* Aim of the exercise: Pick out and copy every line below that has the word "computer".

* Task material:

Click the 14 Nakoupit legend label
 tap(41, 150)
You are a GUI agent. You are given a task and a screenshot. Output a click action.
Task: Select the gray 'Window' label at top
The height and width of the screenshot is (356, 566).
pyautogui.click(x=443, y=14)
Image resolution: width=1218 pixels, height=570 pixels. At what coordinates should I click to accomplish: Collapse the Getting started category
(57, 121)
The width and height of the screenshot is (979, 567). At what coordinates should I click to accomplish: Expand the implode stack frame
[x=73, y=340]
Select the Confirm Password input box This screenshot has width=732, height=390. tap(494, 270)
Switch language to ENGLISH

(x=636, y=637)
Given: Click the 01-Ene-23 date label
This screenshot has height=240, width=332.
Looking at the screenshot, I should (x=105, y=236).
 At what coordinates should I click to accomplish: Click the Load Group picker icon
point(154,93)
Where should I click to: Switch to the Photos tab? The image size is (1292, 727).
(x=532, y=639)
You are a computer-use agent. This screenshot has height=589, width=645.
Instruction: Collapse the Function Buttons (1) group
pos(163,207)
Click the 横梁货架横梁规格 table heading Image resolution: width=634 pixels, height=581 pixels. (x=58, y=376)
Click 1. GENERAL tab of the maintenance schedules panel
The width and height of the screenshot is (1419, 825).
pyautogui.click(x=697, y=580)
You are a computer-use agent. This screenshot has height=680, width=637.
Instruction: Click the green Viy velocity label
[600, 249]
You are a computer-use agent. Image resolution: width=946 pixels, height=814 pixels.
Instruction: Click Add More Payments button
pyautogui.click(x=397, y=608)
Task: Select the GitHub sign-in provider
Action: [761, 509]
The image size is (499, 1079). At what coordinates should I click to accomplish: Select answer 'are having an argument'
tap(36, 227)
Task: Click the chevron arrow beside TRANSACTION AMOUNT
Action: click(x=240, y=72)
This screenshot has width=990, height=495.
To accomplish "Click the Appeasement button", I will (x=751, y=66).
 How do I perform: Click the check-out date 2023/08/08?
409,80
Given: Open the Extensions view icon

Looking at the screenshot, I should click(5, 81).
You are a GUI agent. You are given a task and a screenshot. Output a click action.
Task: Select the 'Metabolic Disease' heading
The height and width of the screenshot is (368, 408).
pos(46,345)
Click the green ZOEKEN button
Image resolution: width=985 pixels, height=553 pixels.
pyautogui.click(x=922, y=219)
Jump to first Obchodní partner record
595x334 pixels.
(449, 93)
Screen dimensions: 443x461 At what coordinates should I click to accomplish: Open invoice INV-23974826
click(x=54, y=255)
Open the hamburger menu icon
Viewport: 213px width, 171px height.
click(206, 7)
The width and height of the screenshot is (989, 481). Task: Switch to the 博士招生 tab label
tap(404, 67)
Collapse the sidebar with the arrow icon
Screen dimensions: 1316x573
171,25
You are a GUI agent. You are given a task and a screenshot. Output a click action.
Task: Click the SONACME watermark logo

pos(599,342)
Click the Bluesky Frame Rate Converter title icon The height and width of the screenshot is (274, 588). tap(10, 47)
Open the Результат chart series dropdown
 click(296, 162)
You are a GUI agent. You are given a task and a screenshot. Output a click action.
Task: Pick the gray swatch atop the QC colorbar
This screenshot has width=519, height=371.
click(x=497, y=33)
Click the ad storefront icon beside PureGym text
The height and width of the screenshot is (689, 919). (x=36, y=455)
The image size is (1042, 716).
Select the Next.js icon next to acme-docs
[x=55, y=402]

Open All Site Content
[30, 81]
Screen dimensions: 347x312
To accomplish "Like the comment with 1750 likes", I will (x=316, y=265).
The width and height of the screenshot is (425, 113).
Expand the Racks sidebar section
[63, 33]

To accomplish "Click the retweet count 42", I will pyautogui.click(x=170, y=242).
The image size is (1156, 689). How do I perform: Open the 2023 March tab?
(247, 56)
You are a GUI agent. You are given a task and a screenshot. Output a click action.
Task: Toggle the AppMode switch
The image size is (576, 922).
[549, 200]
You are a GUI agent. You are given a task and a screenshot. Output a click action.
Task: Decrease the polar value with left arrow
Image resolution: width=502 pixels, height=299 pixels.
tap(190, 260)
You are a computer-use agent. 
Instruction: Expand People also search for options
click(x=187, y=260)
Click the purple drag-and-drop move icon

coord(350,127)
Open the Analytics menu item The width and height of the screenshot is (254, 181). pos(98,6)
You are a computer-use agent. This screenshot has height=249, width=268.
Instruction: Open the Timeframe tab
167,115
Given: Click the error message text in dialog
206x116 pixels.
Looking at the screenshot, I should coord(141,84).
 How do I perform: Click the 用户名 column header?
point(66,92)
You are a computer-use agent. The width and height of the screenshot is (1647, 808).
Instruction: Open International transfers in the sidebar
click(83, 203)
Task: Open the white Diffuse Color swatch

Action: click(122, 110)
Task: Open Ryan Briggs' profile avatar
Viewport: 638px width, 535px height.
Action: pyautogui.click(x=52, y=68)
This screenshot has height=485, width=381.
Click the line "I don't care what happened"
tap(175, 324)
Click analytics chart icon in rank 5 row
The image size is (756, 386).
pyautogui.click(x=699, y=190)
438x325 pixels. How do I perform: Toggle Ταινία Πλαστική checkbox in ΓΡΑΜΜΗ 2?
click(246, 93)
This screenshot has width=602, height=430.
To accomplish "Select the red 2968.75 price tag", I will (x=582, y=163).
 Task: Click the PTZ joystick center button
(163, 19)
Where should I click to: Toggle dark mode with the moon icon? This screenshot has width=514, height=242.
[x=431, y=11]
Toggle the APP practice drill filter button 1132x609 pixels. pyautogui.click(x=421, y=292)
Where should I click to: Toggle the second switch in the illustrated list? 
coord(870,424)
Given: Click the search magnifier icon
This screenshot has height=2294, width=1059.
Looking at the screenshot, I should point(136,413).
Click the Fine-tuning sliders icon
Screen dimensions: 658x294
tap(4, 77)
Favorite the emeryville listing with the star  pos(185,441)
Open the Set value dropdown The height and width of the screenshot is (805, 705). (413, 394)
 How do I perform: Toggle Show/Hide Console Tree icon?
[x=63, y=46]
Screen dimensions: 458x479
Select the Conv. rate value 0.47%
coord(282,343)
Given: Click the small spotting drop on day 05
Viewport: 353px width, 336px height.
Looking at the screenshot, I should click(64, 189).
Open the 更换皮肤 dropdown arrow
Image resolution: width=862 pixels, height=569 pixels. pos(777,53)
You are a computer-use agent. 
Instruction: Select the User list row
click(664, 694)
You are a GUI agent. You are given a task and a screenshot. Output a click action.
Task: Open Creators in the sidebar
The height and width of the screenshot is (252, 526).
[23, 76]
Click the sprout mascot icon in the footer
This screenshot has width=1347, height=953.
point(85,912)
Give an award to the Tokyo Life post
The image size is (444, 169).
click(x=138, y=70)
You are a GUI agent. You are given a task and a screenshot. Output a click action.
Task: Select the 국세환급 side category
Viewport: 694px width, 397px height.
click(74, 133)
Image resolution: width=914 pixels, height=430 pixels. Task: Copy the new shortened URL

* Response box:
You are a computer-use agent. This screenshot has height=589, width=645.
You are a computer-use agent. This screenshot has height=680, width=637.
You are a computer-use agent. Image resolution: width=946 pixels, height=814 pixels.
You are a computer-use agent. 
You are a computer-use agent. This screenshot has height=249, width=268.
You are a computer-use agent. The width and height of the screenshot is (1647, 808).
You are a computer-use agent. 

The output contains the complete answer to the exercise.